Regulatory Affairs Specialist 2
The Regulatory Affairs Specialist 2 plays a critical role in developing regulatory strategies and ensuring the compliance of Cook medical devices with global regulations.
Key Responsibilities:
* Maintain a deep understanding of global medical device regulations for specific jurisdictions, including ISO13485, MDD 93/42/EEC, EU Medical Device Regulation 2017/745, and FDA QSP 21 CFR Part 820.
* Communicate country/region specific regulatory requirements to the RA team and ensure that outputs from individual functional units meet applicable regulatory requirements.

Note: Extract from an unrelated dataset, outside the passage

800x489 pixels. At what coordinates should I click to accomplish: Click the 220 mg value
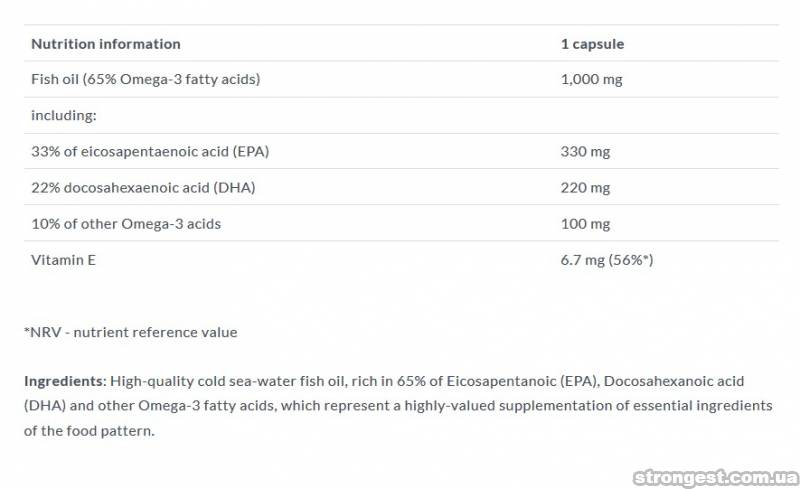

* Develop global regulatory strategies for Cook medical devices in collaboration with other regulatory affairs or clinical personnel, especially on high-risk devices.
* Advise other Cook functional units on regulatory requirements for each target market.
* Plan and prepare regulatory submissions for new products, product changes, and re-registrations as required.
Qualifications:
* Third-level qualification in Science/Engineering; 3-5 years experience in a regulated industry in a similar role desirable.
* Knowledge of requirements in MDSAP countries, including regulatory requirements in accordance with ISO13485, MDD 93/42/EEC, EU Medical Device Regulation 2017/745, and FDA QSP 21 CFR Part 820.
* Good communication and interpersonal skills.
* Proven problem-solving skills.
* Good computer skills, including knowledge of Microsoft Office.
* Proven organisational skills.
* High self-motivation.
* Willingness and availability to travel on company business.